More and less and neither. Is that clear? UV light is a part of the spectrum, just like visible light, and just like you can have blue and red visible light you can have near and far UV light. Sunlight contains a bit of both, the lamps used in the salon are almost all near UV, but usually at an intensity much stronger than in sunlight.
Yes, but very lo energy UV that is very close to visible light. That’s why you can see it. The high energy UV lamps e invisible even when turned on.
Yes, but the risk is incredibly tiny. The near UV light they use in those things carries some risk of causing cancer, but it’s very, very low. I don’t know exactly what it would be, but you’d be looking at something like one person in a million developing cancer from them over the course of a lifetime. To put that in perspective, spending just half an hour walking along a busy road during heavy traffic has about a one in a million chance of causing cancer.
Are the home UV lights (examples from Amazon) similar to those in salons? I have a few things to order this weekend, and I’d love to surprise her with one if it’s worth it. If it makes a difference, nails are one of her few girlie-girl indulgences–when she decides to “do” her nails it’s a several hour affair. Besides polish and topcoats, there’s also wraps, which I’ve been told are not “fake” nails.

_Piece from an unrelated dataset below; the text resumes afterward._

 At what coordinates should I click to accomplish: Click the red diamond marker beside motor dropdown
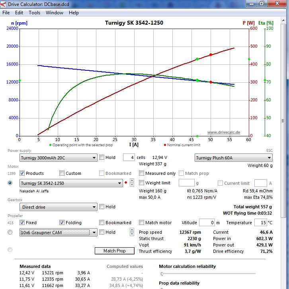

ETA: Didn’t someone run an ask the manicurist thread or something a while back? Or ask about somethign for his wife that ran a nail blog? Anyone remember?
A bit of an oversimplification. If it were pure near UV, you’d basically have to shine it directly into your eyes to be able to see it at all. But it’s a lot easier to make a light source that emits a range of frequencies than a single exact frequency, so you end up producing some visible light, too. The light you’re seeing is actually visible light, not the near UV itself.
It looks like the same thing, but of course I don’t know if the specs differ. If she’s a nail girl, she’ll probably love having one of these at home. Does she have a Dremel? Not a special namby pamby rotary nail file in pink, but a real Dremel with a cord? It may cut her hours down dramatically.
Ack, they discontinued the Dremel manicure kit a few years back. She has one of those wimpy non-Dremel namby-pamby things you’re talking about and jealously eyes my regular Dremel (hey, it’s got variable speed, right?). They do have a “pet” manicure tool now, but somehow I don’t think that would go over very well.
Every salon I’ve been in uses your Dremel (well, probably not yours, per se, but the “tool” kind, not the “manicure” kind) or the Sears version, with sandpaper heads. They’re awesome.
My nail tech (owns the salon) uses one of the home UV lights for her clients but her employees use the big salon one for their clients. I’ve only been going to Sue for 2 or 3 months now but my mom has been seeing her for over 2 years and she said she’s always used the home use ones.
I usually just have a clear coat but my mom gets a french manicure with various embellishments. Regardless of how the nails are decorated, Sue still uses the home light.
I have never had a problem with my polish after using that light. I like it because it doesn’t feel so intense. I had to use the big one after my pedicure and my feet felt like they were on fire.
This is what a former foster mother told me about fake nails (she got really offended when people called her nails fake): Fake nails are tips with acrylic or gel or full cover nails, which give the nail its length. Wraps are NOT fake nails. They are nail reinforcements.
Acrylic and gel can also be used to reinforce - which is how my mother an I use them. The whole length of our nails is real but they have the acrylic cover for durability.